Kombucha’s popularity climbs

Chris’ Critiques

Kombucha, a fermented tea beverage, has become quite the trendy drink in recent years.

Believed to originate around 200 B.C. in Asia, according to the journal “Comprehensive Reviews in Food Science and Food Safety,” Kombucha is not a new find in the world of home-remedies.

That isn’t stopping its popularity from continuing to rise. Kombucha sales could increase to $656.7 million in the U.S. alone by 2019, according to the research firm Euromonitor International.  

The beverage is made using a symbiotic culture of bacteria and yeast called scoby that looks like a jellyfish.

During the process, the bacteria eat the sugar and produce nutrients, organic acids, a trace amount of alcohol and carbonation. Other flavors, like pear, cherry and lemon can be added after fermentation, or it can be left plain.

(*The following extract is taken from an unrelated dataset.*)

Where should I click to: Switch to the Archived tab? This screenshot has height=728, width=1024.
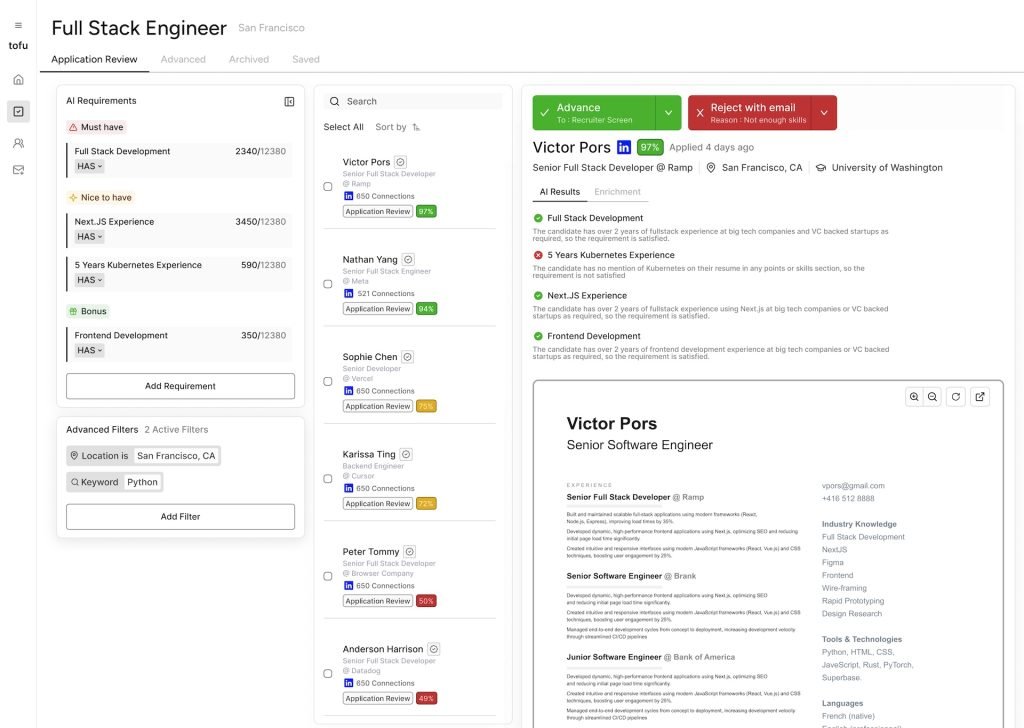[x=248, y=59]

While kombucha can be brewed at home using your own scoby, most grocery stores, like City Market and Healthy Living Cafe, now carry the vinegary beverage. The fermented tea is served cold and tastes slightly sour and fruity with a light carbonation.

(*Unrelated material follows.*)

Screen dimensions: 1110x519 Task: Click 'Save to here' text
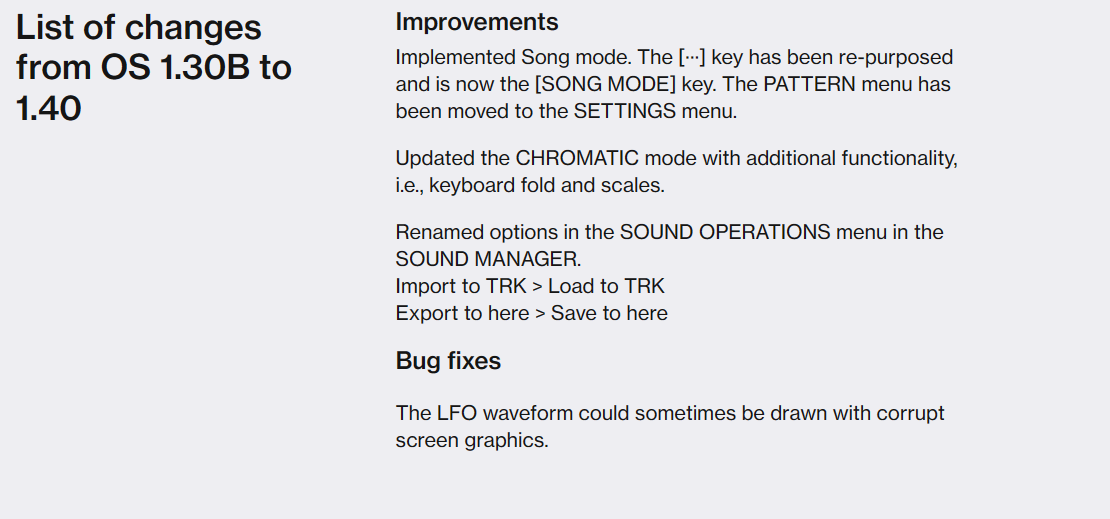[x=609, y=313]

Much of the recent interest in kombucha has come from its list of supposed benefits.

“My mom read a book about how probiotics are good for your brain, so now I drink kombucha,” sophomore Leslie VanDeMark said. “It’s an acquired taste — some flavors are pretty gross — I prefer the fruity ones.”

People are banking on health benefits like disease, prevention, energy improvement and even diminished aging effects, according to an a 2013 NPR podcast.

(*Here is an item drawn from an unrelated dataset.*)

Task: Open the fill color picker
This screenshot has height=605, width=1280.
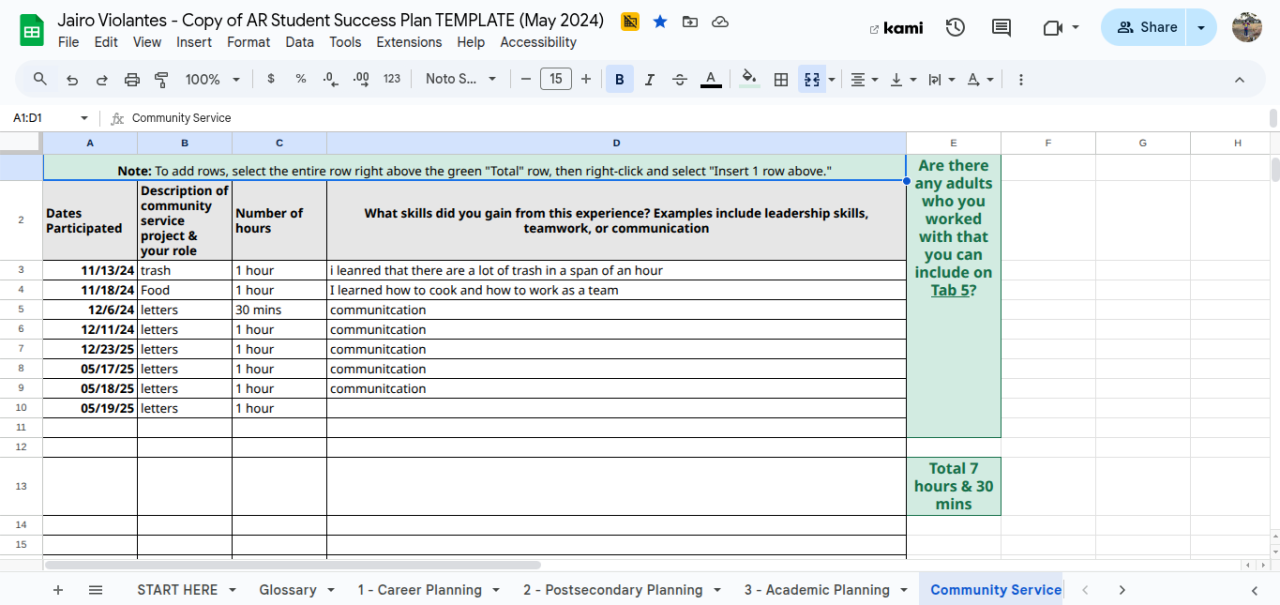Action: tap(749, 79)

While very little is known about its health properties, kombucha does contain probiotics, which are associated with better digestion and possibly boost the immune system, the podcast states.

I personally find that kombucha gives me an energy boost, helps with digestion when paired with a meal and is nice to sip when I’m feeling sick.

If you’re interested in trying it, Aqua Vitea Kombucha is a local kombucha producer based in Middlebury that offers exotic flavors like Turmeric Sunrise and Hibiscus Ginger Lime.

They even have a Blue Bernie Blueberry flavor named after U.S. Sen. Bernie Sanders (I-Vt.).

Aqua Vitea sells its kombucha in individual bottles, but also has fountains located in local restaurants and grocery stores, where you can fill up a reusable bottle or growler. It is the cheapest way to get kombucha because it’s sold in bulk.

Whether or not you buy into the health-hype, kombucha is an excellent option for a functional beverage to keep you awake during class, substitute sugary sodas or just refresh you.